EXERCISE PASSAGE START

Data in gtex_generator.py

[decortja]

Hi Ramon,

Ran into an issue running your code -- any insight would be greatly appreciated.

In gtex_generator.py, you read in a file called 'GTEX_data.csv' for the GTEx file, and another file of annotations called 'GTEx_Analysis_2017-06-05_v8_Annotations_SubjectPhenotypesDS.txt'. The latter is straight from the GTEx website, but where is GTEX_data.csv from? How is the data structured/what are its contents?

I ask because I tried to implement your code yesterday using the GTEX TPM file and got the error below. This error is of course because the GTEx TPM file has no "tissue" column. Hence my confusion of the contents and structure of GTEX_data.csv.

Thanks again, Joe

 File "/jdecorte/GTEx-imputation-main/imputation.py", line 87, in <module>
    model, generator = train(config)
  File "/jdecorte/GTEx-imputation-main/imputation.py", line 19, in train
    generator = get_generator(config.dataset)(pathway=config.pathway,
  File "/jdecorte/GTEx-imputation-main/data/gtex_generator.py", line 38, in __init__
    x, gene_symbols, self.sample_ids, self.tissues = GTEx(file)
  File "/jdecorte/GTEx-imputation-main/data/gtex_generator.py", line 12, in GTEx
    tissues = df['tissue'].values
  File "/jdecorte/miniconda3/lib/python3.9/site-packages/pandas/core/frame.py", line 3024, in __getitem__
    indexer = self.columns.get_loc(key)
  File "/jdecorte/miniconda3/lib/python3.9/site-packages/pandas/core/indexes/base.py", line 3082, in get_loc
    raise KeyError(key) from err
KeyError: 'tissue'

[decortja]

Additionally, I could not find the PMI code explicitly reported anywhere. You mentioned in the paper that PMI worked particularly well for inductive imputing -- is PMI the inductive imputer you posted?

EXERCISE PASSAGE END

EXERCISE 1: According to the thread, why did the error occur when the code was run with the GTEx TPM file?
EXERCISE 2: Echo the thread from "I ask because" up to and including "self.tissues = GTEx(file)".
The rows are not needed to complete any of this work.

DATA START

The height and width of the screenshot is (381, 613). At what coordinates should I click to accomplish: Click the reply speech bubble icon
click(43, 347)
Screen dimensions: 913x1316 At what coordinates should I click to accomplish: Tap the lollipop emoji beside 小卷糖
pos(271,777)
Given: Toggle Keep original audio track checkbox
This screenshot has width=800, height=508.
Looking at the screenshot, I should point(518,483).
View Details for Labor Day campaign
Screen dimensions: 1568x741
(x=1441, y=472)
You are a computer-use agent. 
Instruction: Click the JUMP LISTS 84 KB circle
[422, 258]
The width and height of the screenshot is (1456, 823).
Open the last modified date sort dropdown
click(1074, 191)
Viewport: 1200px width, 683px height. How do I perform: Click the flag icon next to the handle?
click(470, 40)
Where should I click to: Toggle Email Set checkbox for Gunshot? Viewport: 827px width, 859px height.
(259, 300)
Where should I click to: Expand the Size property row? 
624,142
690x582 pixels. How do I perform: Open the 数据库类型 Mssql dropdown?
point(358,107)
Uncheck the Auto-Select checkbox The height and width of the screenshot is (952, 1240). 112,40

DATA END

EXPECTED ANSWER 1: The GTEx TPM file has no "tissue" column.

EXPECTED ANSWER 2:
I ask because I tried to implement your code yesterday using the GTEX TPM file and got the error below. This error is of course because the GTEx TPM file has no "tissue" column. Hence my confusion of the contents and structure of GTEX_data.csv.

Thanks again, Joe

 File "/jdecorte/GTEx-imputation-main/imputation.py", line 87, in <module>
    model, generator = train(config)
  File "/jdecorte/GTEx-imputation-main/imputation.py", line 19, in train
    generator = get_generator(config.dataset)(pathway=config.pathway,
  File "/jdecorte/GTEx-imputation-main/data/gtex_generator.py", line 38, in __init__
    x, gene_symbols, self.sample_ids, self.tissues = GTEx(file)